While investing in fix and flips is great way for investors of all experience levels to build wealth and knowledge, there may come a point in your career when you want to expand your arsenal and take advantage of different investment opportunities.
One other common strategy is to buy, rehab, and rent out investment properties for long-term rental income. There are pros and cons to every investment strategy, and investing in rental properties is no exception.

Pros Of Investing In Rental Properties


Steady Cash Flow
Working full-time as a real estate investor is optimal for making it big, but if you work full-time flipping houses you are giving up any steady stream of cash you may have had with a full or part-time job. Fix and flip investing will likely provide sums of cash a couple times a year, but if you run out of money in between there is not much you can do except borrow more.
If you include rentals in your investment strategy, you mitigate that problem. You can still work as a full-time real estate investor, but you could have several thousand dollars coming in each month as your tenants pay their rent. That means you’re less likely to be handicapped on issues with other projects and better able to recover if you end up selling a property for less than you hoped.
Maximize Property Use
This pro is especially powerful if you can acquire a property in a highly desirable location. With a flip, you sell the home to one person or family one time; if you are planning to rent the property out, you can convert a two-story single-family home into more than one rental unit.
You can capitalize on your location because each tenant is willing to pay more to be close to the office or the beach or the city, or whatever it is that makes the location of your property valuable.
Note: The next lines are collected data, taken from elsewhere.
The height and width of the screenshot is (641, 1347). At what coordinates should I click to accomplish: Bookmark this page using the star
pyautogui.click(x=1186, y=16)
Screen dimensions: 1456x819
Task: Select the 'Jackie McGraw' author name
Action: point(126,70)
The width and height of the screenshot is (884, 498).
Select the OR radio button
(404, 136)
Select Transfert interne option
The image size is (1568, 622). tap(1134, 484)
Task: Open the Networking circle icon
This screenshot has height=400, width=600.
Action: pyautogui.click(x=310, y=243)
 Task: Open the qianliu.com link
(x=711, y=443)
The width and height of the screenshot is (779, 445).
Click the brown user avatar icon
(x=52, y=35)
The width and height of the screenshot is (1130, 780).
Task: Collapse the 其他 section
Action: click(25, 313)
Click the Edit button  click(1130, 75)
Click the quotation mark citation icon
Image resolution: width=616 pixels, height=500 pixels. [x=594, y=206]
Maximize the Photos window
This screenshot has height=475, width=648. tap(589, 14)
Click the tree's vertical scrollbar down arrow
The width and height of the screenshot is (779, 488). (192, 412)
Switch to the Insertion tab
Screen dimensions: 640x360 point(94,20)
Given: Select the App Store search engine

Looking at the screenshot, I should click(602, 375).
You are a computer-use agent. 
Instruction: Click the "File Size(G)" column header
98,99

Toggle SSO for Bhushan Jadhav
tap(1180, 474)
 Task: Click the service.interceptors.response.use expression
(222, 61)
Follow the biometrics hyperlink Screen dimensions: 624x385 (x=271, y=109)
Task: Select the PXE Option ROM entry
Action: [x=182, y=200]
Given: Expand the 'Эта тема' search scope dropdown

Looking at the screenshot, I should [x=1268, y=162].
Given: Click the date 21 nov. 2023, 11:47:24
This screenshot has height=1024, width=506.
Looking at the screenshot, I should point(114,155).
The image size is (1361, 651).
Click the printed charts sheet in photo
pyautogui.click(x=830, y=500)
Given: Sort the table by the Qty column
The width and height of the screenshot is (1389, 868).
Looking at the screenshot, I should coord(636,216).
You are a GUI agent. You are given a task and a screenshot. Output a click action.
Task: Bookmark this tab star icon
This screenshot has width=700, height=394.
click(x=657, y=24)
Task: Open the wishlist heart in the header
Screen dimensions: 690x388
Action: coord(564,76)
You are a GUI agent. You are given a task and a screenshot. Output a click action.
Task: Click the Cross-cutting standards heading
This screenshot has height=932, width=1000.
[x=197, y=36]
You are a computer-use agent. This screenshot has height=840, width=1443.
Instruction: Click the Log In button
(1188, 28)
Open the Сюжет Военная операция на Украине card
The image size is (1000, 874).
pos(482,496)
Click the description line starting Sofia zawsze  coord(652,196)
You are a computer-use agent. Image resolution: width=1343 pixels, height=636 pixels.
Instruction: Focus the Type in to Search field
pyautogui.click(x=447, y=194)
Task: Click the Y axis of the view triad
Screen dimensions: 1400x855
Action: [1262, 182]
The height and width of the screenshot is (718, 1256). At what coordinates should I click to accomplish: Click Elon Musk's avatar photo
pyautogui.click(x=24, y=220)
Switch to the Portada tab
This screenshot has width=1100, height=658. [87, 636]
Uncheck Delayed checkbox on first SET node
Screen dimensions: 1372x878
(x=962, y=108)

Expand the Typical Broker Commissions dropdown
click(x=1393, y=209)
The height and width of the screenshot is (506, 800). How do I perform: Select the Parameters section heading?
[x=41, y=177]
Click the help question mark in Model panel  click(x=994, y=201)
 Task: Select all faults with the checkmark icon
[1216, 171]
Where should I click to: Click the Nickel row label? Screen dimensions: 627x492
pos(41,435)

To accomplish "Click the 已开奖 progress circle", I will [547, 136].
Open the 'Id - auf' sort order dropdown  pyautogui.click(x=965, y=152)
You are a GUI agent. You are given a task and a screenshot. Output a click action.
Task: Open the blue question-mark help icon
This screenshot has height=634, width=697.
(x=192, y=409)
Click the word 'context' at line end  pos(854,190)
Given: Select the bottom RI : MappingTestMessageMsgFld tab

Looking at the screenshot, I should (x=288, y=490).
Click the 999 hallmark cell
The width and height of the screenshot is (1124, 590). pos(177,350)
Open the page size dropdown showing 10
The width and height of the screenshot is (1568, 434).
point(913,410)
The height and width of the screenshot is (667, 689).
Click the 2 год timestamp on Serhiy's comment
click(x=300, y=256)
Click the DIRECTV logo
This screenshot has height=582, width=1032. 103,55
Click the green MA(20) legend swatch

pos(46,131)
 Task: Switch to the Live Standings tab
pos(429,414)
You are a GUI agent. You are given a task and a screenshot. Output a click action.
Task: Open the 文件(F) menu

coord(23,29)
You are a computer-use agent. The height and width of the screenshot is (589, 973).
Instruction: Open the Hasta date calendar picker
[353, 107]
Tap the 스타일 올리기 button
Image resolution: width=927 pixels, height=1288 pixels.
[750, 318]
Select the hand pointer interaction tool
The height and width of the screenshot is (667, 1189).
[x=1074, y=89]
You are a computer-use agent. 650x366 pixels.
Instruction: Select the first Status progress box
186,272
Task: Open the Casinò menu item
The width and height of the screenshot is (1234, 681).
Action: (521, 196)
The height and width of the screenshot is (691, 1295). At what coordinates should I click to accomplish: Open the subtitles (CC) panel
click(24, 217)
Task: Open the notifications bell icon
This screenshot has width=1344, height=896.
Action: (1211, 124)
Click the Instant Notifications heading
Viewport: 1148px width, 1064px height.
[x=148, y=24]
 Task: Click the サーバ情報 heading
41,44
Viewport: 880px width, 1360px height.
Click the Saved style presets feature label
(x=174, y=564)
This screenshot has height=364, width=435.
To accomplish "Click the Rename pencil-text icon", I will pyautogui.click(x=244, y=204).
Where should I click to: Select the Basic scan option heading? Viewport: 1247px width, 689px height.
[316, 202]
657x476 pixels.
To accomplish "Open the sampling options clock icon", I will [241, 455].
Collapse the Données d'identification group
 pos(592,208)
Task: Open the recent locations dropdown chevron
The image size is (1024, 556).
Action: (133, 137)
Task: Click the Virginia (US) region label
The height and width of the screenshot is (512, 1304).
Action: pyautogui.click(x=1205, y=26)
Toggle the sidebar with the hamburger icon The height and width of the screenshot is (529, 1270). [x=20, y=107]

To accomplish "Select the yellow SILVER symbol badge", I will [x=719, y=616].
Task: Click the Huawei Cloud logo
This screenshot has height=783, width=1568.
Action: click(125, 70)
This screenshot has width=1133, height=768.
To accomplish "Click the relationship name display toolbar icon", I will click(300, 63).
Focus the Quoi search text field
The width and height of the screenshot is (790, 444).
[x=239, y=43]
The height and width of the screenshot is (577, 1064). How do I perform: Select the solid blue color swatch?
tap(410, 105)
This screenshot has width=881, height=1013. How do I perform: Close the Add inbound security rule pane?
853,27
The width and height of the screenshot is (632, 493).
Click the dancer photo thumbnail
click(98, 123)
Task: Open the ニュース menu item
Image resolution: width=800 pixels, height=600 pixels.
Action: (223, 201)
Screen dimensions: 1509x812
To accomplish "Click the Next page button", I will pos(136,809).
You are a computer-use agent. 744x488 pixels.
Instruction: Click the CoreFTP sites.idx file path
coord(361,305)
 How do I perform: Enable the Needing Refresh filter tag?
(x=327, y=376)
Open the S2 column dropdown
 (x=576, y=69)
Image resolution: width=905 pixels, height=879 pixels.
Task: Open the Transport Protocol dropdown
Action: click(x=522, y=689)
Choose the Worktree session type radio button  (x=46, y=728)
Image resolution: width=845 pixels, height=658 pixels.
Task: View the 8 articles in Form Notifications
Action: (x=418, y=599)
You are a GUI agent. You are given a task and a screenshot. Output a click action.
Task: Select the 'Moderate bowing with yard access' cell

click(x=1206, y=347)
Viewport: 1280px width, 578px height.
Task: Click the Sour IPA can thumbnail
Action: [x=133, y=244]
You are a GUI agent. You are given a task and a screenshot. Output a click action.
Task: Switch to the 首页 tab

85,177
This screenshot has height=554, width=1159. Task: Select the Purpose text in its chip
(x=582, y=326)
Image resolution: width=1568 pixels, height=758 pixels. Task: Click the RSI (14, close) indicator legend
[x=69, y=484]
If you are renting to four families, you can charge more in total than you would for one family alone, allowing you to maximize the return on your investment.
Hold Investments Longer
If demand is low and prices are on the rise when you complete your fix and flip project, you can rent out the property while you wait for the optimal conditions to sell. Alternatively, if prices dropped while you were renovating your property, you have the option of waiting out the cycle and selling when the market is healthy again.
Passive Investment
It takes less time to manage rentals than to consistently flip properties. When you are flipping a house, you need to be involved constantly, there are always new problems that need to be solved, and you have to stick to a strict time frame and budget.
If you get a good tenant to sign a lease for a year, you spend far less time dealing with the rental than you do with a flip. You always need to monitor your property, of course, but you only really need to get involved if your tenant has a major problem. Holding rentals with long-term leases requires less hours on the job, freeing your time up so you can make money on other projects.

Cons Of Investing In Rental Properties


The Hassle
Although you don’t need to put as many hours into managing rentals, those hours may be more challenging than the hours you put into a fix and flip. If you aren’t using a property management firm, you need to find tenants, handle complaints, and deal with any legal issues that arise.
As a landlord, you have a certain degree of responsibility to your tenants; if there is a leaky ceiling or a broken dishwasher, they will expect you to deal with it immediately. These issues may arise at inconvenient times, but if you want to maintain the positive image of your properties and keep your renters happy, you may need to set other responsibilities aside to help solve these problems.
Tenant Risk
Not all tenants are ideal, and not all tenants are going to pay their rent on time each month. You may need to reach out several times to get your tenants to pay their bills, they may dispute utility charges, and sometimes they may not have the cash to pay. Renters will ask for extensions and may break their lease agreements, leaving you with unoccupied units.
If a tenant refuses to pay and refuses to leave, you may need to enter into a lengthy legal battle to forcefully evict them. It starts with you giving your tenants notice; if they do not leave by the specified time (3 days, 10 days, or 20 days, depending on the reason), you must have a neutral third party serve a Summons and Complaint, after which you can file for an eviction in court.
Long-Term Liability
Just as you can benefit from holding a property as prices increase, you can lose out by holding a property if prices go down. With fix and flips, once you sell the property, you have cash in your pocket and can move on from the project. With a buy-and-hold strategy, you are liable for the property for the foreseeable future.
Holding a property longer increases the risk of the investment; if the market crashes, if the property value decreases, or if the building is damaged, you are the one who has to pay.
Additional Costs
Owning a rental property means that you’re likely to incur additional expenses throughout the year including taxes, fees, and insurance. Your tenant’s rent should cover these and then some, but it goes without saying that these costs will detract from your total profit.
Even if your tenants stop paying, you are still responsible for these expenses, so keep them in mind when you are deciding whether or not to invest in rentals.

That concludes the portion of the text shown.